Pernyataan Cak Nun yang menyebut Jokowi sebagai Fir’aun menjadi amunisi yang begitu empuk bagi mereka khususnya para buzzer untuk menyerang Cak Nun yang dianggap telah menghina tokoh idolanya.

Guntur Romli, Politisi Partai Solidaritas Indonesia (PSI) yang pertama mengungkit ceramah Cak Nun yang dinilai justru merendahkan dirinya. “Jika ada kekurangan di Jokowi, tidak sampai layak dihina seperti Firaun. Jika ada kelebihan Emha Ainun Najib nggak sampai level Nabi Musa dan Sabrang seperti Nabi Harun,” ucapnya.
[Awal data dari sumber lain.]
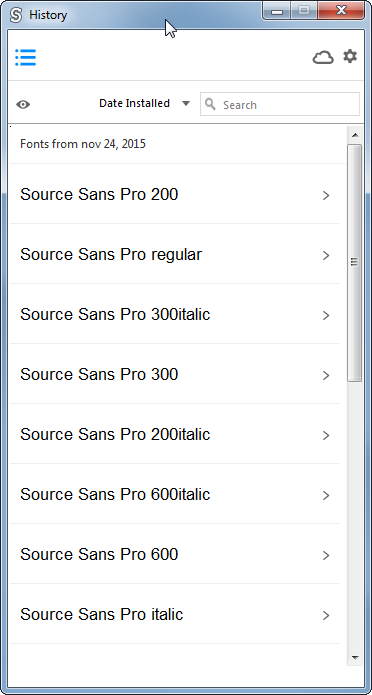Open settings via the gear icon
Screen dimensions: 372x695
click(x=350, y=56)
Ia menyebut jika dengan pernyataan tersebut, Cak Nun seperti sedang merendahkan harga dirinya. “Hanya kesombongan dan ketakaburan yang mengatakan itu. Cak Nun sedang meninggikan Jokowi dan merendahkan dirinya sendiri,” sambungnya.
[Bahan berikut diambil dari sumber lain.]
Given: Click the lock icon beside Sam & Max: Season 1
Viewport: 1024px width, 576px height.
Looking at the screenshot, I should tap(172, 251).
Tak mau kalah dengan Guntur Romli, Rudi S Kamri mengungkapkan bahwa pernyataan yang dilontarkan oleh Cak Nun tersebut asal-asalan dan sudah di luar batas kewajaran. Ia bahkan menduga jika perkataan tersebut merupakan `pesanan` dari suatu kelompok tanpa menyebut siapa kelompok yang dimaksudkannya.

“Jadi penghinaan terhadap Presiden Jokowi yang dikatakan Firaun itu sudah di luar batas kewajaran,” ujar Rudi S Kamri seperti dikutip Suara.com melalui tayangan kanal YouTube Kanal Anak Bangsa pada Selasa (17/1/2023).
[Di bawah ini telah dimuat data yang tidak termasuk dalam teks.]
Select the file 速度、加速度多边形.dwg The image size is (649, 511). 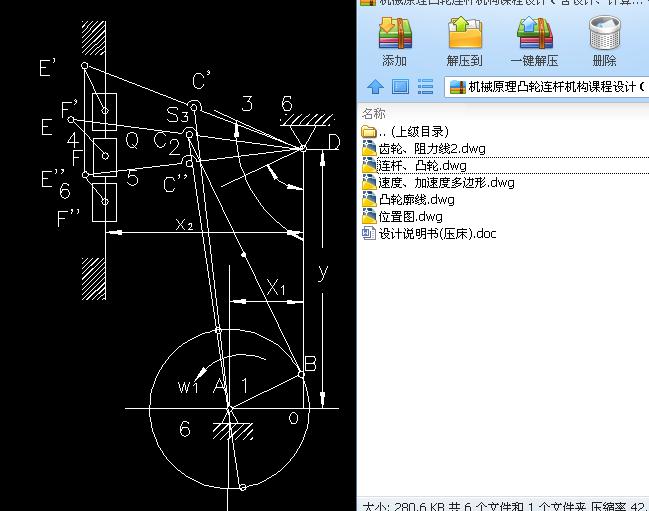[446, 182]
Sementara itu Tenaga Ahli Utama Kantor Staf Presiden (KSP) Ali Mochtar Ngabalin pun tak tinggal diam soal ceramah Jokowi Firaun. Ia menyindir balik dengan mempertanyakan apakah Cak Nun adalah Nabi Musa AS.

Ali Ngabalin mengatakan siapapun boleh saja menilai presiden, termasuk Cak Nun. Namun Ali menegaskan bahwa Presiden Jokowi tetap baik di mata masyarakat Indonesia.

Lain lagi dengan Denny Siregar, meskipun ia mengaku menghormati Cak Nun namun ketika ia menyebut Jokowi sebagai Fir’aun dianggap Cak Nun sedang berpolitik sehingga ia merasa tidak pantas menghormatinya.

“Cak Nun itu seorang budayawan, sastrawan, musisi dan seniman. Hormati dia disitu,” tulis Denny Siregar di akun Twitternya pada Selasa (17/1/2023).”Kalau dia ngomong politik, ketawain aja. Orang juga kan harus cari makan,” imbuhnya.

Dengan nada sinis ia meminta Cak Nun untuk diam ketimbang banyak berkomentar yang justru merugikan dirinya. “Kalau ngebacot perutnya isinya busuk baiknya diam saja duduk diboncengin,” kata Ruhut melalui akun Twitternya @ruhutsitompul dikutip Rabu (18/1/2023).

Banyak yang mengkritik tapi banyak juga yang membelanya.  Pengamat politik Rusmin Effendy menilai pernyataan Cak Nun soal Jokowi seperti Firaun adalah ungkapan sarkasme, bukan bermaksud menyamakan sosok Jokowi dengan Firaun. Oleh karena itu para pendukung Jokowi harusnya juga tidak baper atas pernyataan Cak Nun.

Apalagi Cak Nun juga sangat prihatin melihat situasi dan kondisi bangsa Indonesia.”Ya biasa saja, tidak ada yang salah. Kalau Jokowi merasa tersinggung silakan bawa ke ranah hukum,” ujar Rusmin kepada Harian Terbit, Kamis (19/1/2023).

Sementara itu Pakar hukum tata negara Refly Harun melalui saluran YouTube pribadinya, Refly Harun membandingkan apa yang dilakukan oleh Cak Nun dengan kritikan yang dibuat oleh BEM Universitas Indonesia.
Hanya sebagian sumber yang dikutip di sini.